--- Data for this task Enclosed Below ---

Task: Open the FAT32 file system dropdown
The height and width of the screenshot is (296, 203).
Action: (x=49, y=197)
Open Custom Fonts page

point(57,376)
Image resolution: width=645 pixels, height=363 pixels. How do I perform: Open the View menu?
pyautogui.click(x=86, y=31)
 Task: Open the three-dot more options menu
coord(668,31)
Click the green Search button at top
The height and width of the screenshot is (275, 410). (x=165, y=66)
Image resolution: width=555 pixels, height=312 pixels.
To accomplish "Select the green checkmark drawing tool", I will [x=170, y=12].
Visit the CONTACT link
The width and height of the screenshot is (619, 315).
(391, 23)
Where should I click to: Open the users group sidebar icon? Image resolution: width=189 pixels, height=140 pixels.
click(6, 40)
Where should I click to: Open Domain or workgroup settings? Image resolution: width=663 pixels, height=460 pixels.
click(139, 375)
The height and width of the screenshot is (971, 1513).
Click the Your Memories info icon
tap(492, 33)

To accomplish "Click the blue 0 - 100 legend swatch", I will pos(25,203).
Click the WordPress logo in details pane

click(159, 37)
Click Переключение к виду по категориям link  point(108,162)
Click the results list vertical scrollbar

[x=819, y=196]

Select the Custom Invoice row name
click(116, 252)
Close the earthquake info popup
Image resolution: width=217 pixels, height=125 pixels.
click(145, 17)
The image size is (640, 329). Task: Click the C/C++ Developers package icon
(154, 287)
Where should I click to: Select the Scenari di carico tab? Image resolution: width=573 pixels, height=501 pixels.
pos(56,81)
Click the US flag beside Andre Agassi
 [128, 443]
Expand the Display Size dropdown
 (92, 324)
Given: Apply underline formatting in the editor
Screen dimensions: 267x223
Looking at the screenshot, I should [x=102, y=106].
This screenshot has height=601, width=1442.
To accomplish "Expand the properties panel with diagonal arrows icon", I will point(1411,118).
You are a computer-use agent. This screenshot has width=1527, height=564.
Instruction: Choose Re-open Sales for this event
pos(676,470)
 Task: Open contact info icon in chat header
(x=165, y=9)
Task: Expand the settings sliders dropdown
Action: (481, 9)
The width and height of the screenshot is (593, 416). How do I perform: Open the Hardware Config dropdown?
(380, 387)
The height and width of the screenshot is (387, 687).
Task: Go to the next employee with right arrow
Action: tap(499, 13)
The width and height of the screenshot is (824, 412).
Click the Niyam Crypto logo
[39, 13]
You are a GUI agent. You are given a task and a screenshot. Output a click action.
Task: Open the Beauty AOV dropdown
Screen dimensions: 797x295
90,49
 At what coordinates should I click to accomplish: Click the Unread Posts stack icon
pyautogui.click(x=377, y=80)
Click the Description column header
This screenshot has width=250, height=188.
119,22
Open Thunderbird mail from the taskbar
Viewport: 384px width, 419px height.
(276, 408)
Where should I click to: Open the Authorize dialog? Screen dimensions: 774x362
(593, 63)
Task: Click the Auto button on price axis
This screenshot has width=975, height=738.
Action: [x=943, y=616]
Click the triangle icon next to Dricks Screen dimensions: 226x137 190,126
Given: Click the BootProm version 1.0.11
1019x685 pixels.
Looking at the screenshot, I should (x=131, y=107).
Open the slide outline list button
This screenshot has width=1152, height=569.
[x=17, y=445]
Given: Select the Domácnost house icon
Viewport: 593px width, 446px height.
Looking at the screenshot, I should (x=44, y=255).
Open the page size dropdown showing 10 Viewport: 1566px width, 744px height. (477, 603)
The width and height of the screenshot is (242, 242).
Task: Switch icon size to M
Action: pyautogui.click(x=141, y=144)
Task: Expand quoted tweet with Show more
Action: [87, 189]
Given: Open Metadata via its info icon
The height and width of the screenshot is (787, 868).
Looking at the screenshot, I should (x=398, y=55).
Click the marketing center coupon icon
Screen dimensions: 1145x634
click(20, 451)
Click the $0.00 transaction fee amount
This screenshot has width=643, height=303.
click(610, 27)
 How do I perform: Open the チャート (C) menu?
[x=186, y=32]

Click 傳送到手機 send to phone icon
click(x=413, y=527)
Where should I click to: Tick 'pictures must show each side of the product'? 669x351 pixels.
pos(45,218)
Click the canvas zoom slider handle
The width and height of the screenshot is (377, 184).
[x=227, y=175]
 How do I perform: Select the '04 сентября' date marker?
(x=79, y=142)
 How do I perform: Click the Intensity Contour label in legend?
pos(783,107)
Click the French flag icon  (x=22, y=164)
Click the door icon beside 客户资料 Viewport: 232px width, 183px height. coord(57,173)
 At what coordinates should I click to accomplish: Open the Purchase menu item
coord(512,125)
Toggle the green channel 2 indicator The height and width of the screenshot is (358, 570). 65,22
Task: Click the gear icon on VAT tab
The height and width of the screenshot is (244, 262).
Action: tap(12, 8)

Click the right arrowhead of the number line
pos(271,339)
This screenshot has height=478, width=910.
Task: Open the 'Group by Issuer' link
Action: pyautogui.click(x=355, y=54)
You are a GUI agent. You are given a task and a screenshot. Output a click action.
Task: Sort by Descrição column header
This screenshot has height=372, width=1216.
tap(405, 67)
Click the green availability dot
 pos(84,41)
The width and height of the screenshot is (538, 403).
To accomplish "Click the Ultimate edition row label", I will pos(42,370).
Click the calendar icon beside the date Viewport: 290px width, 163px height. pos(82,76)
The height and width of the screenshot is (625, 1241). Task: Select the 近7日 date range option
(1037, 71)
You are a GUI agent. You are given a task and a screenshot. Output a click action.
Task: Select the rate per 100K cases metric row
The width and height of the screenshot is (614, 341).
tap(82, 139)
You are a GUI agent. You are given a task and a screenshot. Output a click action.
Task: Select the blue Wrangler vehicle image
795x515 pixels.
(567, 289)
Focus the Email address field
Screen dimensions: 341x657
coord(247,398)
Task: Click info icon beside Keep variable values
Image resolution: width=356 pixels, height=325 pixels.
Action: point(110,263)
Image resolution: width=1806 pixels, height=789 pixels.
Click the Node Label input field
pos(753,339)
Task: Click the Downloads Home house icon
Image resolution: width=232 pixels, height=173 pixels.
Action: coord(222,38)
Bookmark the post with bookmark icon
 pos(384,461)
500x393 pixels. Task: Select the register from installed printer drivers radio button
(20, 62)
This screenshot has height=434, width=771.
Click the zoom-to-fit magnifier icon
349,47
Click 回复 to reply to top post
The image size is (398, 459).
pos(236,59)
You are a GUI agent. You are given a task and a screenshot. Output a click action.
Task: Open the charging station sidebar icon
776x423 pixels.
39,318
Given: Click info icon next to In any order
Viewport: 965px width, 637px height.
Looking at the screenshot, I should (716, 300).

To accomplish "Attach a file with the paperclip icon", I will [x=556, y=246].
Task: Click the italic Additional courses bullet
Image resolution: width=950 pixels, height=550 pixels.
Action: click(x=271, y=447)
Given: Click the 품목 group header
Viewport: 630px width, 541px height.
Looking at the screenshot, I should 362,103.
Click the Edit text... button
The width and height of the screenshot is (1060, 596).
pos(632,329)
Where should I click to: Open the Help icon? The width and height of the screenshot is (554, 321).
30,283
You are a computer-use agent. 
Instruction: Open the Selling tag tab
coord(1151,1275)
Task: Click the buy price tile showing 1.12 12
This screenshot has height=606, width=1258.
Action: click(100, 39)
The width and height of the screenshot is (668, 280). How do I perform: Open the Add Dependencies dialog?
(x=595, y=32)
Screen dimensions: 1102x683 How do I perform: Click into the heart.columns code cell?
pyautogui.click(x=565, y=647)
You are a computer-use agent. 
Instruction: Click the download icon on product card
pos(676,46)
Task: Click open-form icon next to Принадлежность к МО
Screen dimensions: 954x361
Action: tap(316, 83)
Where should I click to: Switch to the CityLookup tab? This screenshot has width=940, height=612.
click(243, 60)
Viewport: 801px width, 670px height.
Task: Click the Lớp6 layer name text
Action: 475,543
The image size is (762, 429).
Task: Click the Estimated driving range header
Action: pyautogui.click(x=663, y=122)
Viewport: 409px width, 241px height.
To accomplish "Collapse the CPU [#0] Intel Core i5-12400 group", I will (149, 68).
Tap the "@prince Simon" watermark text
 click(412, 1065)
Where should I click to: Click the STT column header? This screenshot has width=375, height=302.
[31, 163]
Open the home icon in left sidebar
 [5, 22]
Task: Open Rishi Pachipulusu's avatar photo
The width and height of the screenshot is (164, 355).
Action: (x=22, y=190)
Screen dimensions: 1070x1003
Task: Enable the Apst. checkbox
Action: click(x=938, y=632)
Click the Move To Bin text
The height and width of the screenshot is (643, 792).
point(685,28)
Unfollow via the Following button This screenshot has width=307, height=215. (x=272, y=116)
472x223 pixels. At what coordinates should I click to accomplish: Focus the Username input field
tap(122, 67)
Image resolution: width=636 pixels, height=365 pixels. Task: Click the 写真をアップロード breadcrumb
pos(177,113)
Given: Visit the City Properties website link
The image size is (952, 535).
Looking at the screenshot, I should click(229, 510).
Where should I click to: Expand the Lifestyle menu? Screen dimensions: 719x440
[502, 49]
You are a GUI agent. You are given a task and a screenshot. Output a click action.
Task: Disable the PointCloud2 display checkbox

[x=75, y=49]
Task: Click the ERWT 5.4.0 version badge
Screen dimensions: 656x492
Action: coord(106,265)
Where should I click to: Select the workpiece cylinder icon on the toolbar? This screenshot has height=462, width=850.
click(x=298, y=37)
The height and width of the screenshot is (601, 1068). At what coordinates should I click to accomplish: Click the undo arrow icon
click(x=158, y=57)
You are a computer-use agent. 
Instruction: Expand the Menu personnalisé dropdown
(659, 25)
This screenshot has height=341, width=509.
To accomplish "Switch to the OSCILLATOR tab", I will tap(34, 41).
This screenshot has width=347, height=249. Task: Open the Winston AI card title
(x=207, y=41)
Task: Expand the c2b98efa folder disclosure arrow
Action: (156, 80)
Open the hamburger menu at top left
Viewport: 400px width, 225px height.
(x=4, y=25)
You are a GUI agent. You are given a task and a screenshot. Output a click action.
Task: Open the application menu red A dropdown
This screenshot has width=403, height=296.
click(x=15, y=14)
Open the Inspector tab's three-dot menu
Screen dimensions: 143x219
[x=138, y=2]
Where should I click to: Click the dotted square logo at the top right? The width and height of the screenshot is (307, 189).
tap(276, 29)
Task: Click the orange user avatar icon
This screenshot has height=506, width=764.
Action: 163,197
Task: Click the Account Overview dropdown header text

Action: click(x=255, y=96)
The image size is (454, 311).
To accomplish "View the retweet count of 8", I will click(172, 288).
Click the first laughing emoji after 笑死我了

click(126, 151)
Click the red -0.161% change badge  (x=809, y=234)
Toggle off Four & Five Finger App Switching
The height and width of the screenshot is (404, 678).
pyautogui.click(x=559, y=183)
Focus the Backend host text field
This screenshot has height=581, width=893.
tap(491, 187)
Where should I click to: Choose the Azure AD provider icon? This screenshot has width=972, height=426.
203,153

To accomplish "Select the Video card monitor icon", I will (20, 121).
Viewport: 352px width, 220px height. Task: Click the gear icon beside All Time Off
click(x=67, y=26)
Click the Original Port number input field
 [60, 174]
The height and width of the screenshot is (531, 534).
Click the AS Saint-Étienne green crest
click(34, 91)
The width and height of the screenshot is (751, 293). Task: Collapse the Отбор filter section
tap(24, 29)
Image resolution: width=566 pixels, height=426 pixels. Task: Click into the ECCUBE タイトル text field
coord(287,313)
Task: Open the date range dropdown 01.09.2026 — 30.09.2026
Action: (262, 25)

--- End of Enclosed Data for this task ---

## What to work on
Show all lines from the data that contain "house".

## Solution
Given: Select the Domácnost house icon
Task: Click the Downloads Home house icon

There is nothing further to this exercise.